Just to add onto what others have said, it depends on what's causing the blood pressure to rise. SNS constricts arteries towards certain organs (including kidney), so that other tissues that need it (for "fight or flight" response) are able to retain the much needed blood. This includes the heart, the brain, and skeletal muscle. By constricting arteries towards other organs, this increases venous return and cardiac output (indirectly) which increases systemic pressure. Also, the restriction of various arteries increases resistance which also facilitates an increase in pressure. Decreases blood filtration in the kidney occurs because less blood is directed towards the kidney.

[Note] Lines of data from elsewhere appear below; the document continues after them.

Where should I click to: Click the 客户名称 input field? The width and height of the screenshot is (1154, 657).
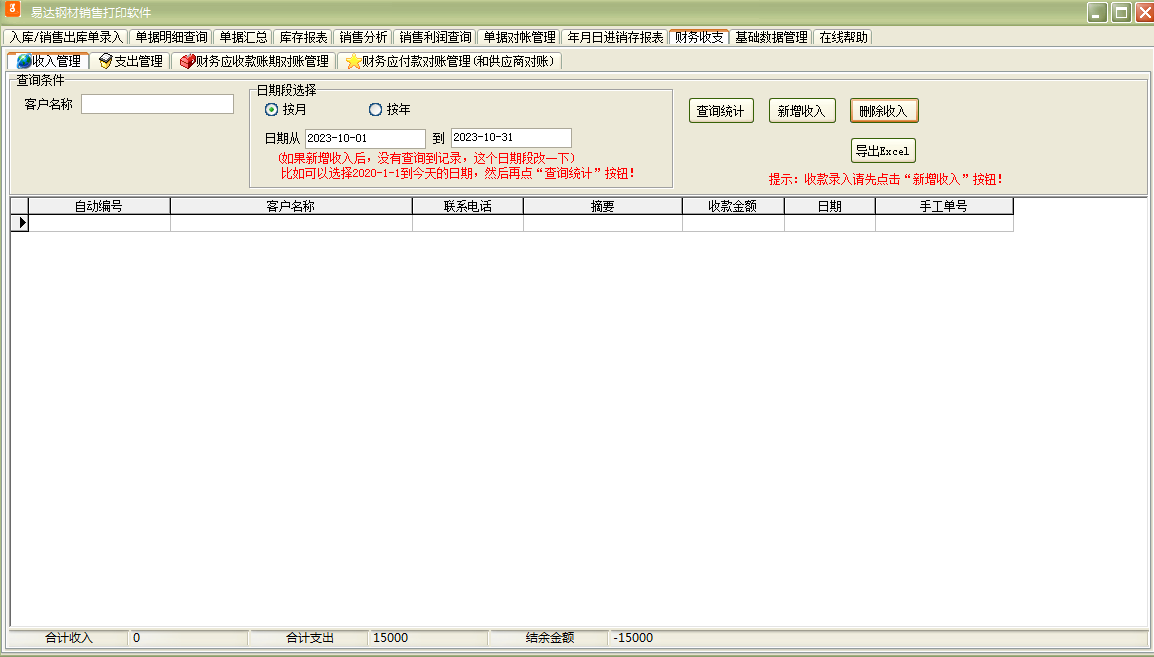click(x=156, y=103)
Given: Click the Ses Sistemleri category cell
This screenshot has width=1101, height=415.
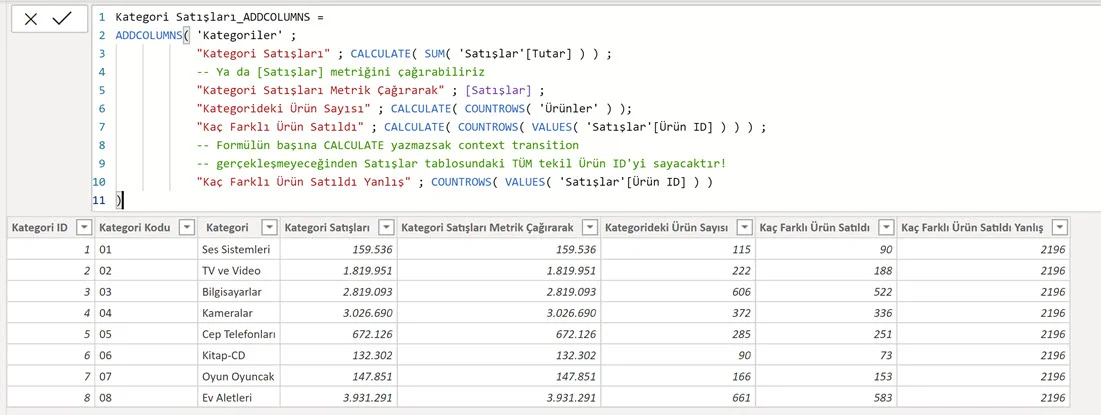Looking at the screenshot, I should (x=238, y=249).
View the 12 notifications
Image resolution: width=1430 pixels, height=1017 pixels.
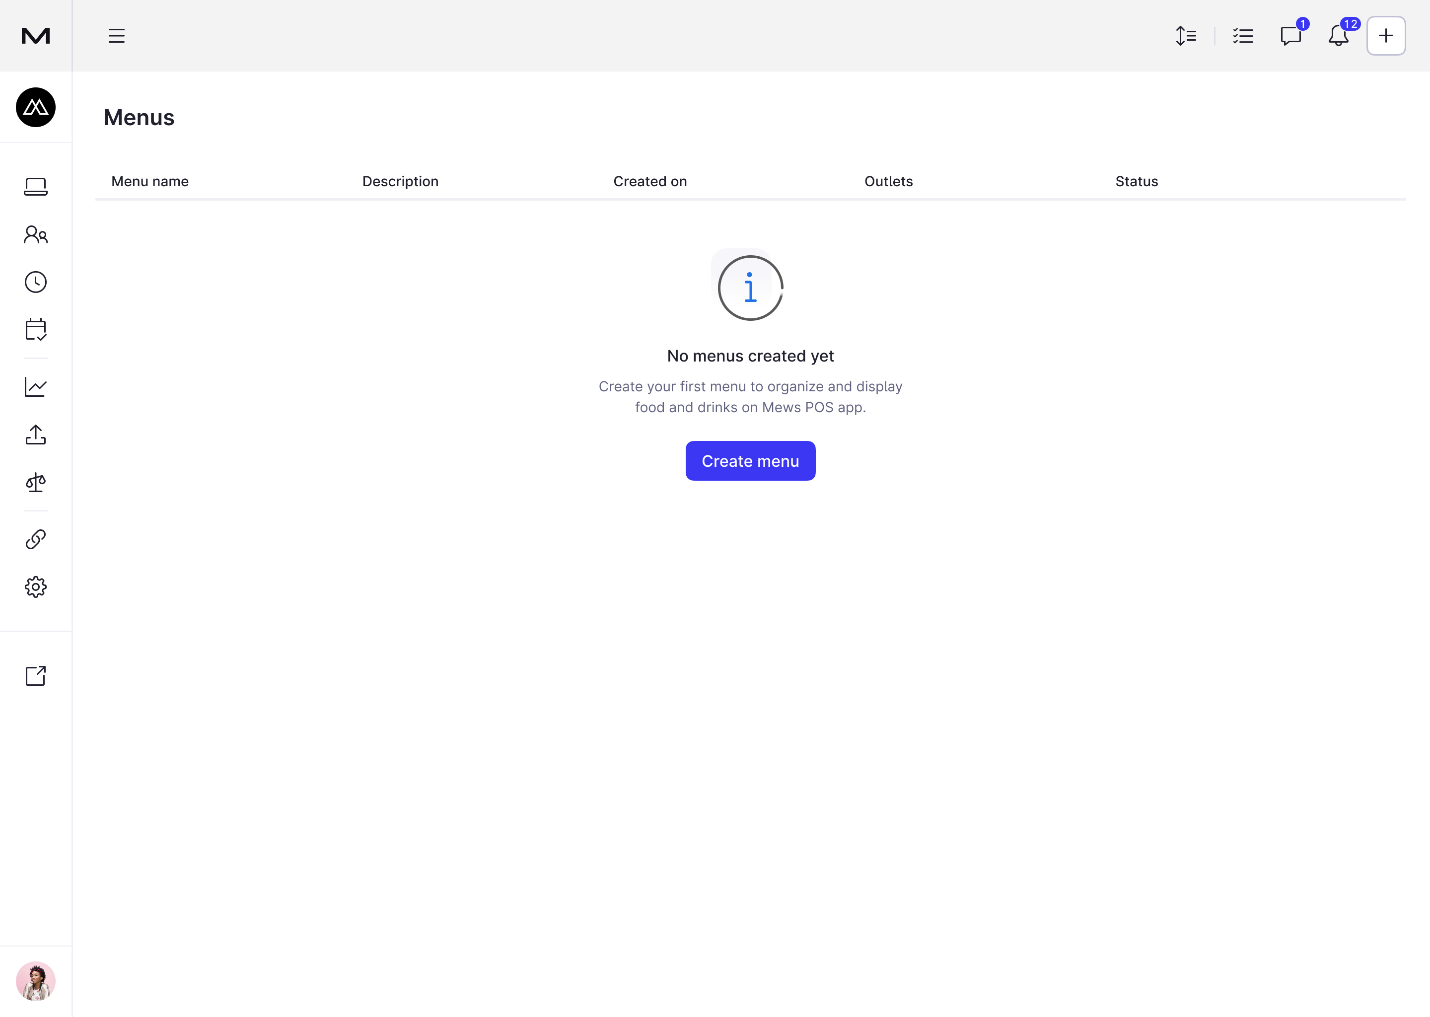tap(1338, 36)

Other factors play a role in blood pressure as well. Think about someone in a car accident who is losing a tremendous amount of blood. Their blood pressure will drop immensely. Barocepters on the heart signal the hypothalamus to increase release of ADH. ADH acts on the collecting duct in the kidney to increase venous return by reabsorption of water.
Think about someone whose been stuck on a desert for sometime (very low water intake). These individuals have blood that is hyperosmotic and therefore very low blood pressure (more solute, too little fluid). Normal blood has an osmolarity of 300 mOsm (above that is considered hypertonic). Receptors in the hypothalamus (osmoreceptors), recognize this and also stimulate ADH release (same function as above). At the same time, the renin-angiotensin-aldosterone pathway is activated. The enzyme renin is released by juxtaglomerular cells in the kidney upon stimulation of macula densa cells (specialized cells that monitor sodium levels and blood flow). Renin activates angiotensinogen to angiotensin I. Angiotensin I is activated b ACE (released by lungs) to Angiotensin II; AII is a powerful vasoconstrictor and increases blood pressure by vasoconstriction. At the same time it constricts both the afferent and efferent arteriole, although the efferent to a greater degree. (This might seem counter intuitive since constriction of efferent increases GFR and increases filtrate output but I believe this is a feedback mech; I never heard a proper explanation). AII also activates aldosterone release in the adrenal cortex. Aldosterone increases sodium reabsorption which ultimately results in increased water reabsorption, also allowing increased blood pressure.
Still, other factors can influence pressure. On the other side of the spectrum, people who have high blood pressure for sometime cause the cardiac cells of the heart to stretch. This stretching releases ANP which acts on the kidneys to increase sodium excretion and thereby reduce reabsorption of water.
I think I have that right, but if anyone sees anything erroneous please let me know.